I was at the gym two nights ago minding my own business aka trying to turn my fat into muscle and my calorie intake for that day into nonexistent being, when I discovered something on the news that I probably already knew: Paula Deen had diabetes.
That’s right. Surprise, surprise! Paula Deen, a woman who has essentially based her entire career on telling people to eat four sticks of butter and constituting it as a meal, has diabetes. Type 2 Diabetes to be precise.
I’ve rarely watched TV over the past few years and keeping up with celebrities is something I am pretty inept at (excluding the ones that I’m obsessed with, obviously. I’d probably win some stalker award for these lucky individuals). The only times I’ve ever even watched the Food Network is when my cousins turn it on and I just happen to be hanging in their general vicinity.
But even I know who Paula Deen is.
While it is sad that good ol’ Pauly D has diabetes (no one ever deserves to develop a disease), the main issue or even ‘controversy’ is that she was diagnosed 3 years ago and didn’t go public with the news until now.
And on top of all that, she also signed an endorsement contract with the diabetes drug maker Novo Nordisk that consequently makes Victoza, the drug that she is now taking.
It hasn’t escaped most people’s notice that Pauly D only seems to have released the news about her diagnosis after she’d already been contracted to promote Victoza. In the eyes of many, it seems that Deen is just trying to milk as much money as she can get.
Of course, Deen has the right to her own privacy about her medical history. But why not come clean from the start? I can understand wanting to keep it within the family at first while she was trying to sort things out and educate herself about the disease as she claims… but 3 years?
For someone who is a famous chef and has a relatively good amount of influence on what the public consumes, you would think she’d want to consider the fact that maybe her own high calorie, high sugar, high everything recipes played a factor in her diagnosis. And if this were the case, you’d think that she’d feel the obligation to warn her viewers sooner rather than later.
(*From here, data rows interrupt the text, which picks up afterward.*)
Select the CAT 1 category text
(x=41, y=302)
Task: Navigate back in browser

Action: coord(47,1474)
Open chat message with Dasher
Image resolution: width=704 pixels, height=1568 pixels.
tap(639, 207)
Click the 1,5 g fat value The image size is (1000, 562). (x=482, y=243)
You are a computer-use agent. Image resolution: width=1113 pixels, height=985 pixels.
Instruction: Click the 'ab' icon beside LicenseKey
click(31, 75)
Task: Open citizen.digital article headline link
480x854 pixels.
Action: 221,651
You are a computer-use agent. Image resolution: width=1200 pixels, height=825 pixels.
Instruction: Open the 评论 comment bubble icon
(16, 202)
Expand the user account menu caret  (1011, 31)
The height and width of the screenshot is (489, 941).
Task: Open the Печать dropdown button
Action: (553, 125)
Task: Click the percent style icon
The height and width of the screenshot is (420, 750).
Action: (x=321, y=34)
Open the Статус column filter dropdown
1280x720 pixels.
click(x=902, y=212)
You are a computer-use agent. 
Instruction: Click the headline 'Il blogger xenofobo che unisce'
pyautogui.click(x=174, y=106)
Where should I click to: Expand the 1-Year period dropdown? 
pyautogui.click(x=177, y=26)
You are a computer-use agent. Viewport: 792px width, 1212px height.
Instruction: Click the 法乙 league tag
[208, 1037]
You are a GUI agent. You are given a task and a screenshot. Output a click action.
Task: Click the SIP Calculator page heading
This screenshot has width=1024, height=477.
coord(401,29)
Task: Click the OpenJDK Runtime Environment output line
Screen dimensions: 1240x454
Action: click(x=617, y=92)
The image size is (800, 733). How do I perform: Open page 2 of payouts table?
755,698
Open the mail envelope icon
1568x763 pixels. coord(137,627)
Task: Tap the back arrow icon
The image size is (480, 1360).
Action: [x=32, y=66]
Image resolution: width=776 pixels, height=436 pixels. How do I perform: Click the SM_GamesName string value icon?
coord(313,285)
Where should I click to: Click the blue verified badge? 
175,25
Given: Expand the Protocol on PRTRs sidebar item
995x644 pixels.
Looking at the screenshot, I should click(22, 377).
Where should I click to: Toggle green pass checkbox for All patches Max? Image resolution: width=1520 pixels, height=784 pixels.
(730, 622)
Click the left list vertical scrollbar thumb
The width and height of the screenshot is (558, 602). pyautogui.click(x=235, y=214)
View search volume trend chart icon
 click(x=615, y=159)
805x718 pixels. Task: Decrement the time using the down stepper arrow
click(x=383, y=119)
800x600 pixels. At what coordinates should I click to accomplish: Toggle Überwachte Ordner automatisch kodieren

Maybe not “oh, by the way… the recipes for all the Southern cuisine that I’ve been telling you to create for yourself may lead to consequences like diabetes. Or a heart attack.”
But at least a little fair word of warning, maybe something along the lines of “the recipe just told you to use 2 sticks of butter. But just remember that moderation is key.”
Although you’d think that if a recipe called for 2 cups of sugar or 3 sticks of butter, people would have enough brains to think “hey maybe I shouldn’t eat this. It sounds like a colossal artery blockage just waiting to happen.” But people are people. Noms are noms.
Something that I found rather ironic is that during an interview, Pauly D says that she has always promoted moderation. Now, I can’t say whether this is true or not because I’ve never watched her show and I don’t know anything more about her besides the fact that she was claimed to be the ‘most dangerous person in America’ by Anthony Bourdain, a chef himself.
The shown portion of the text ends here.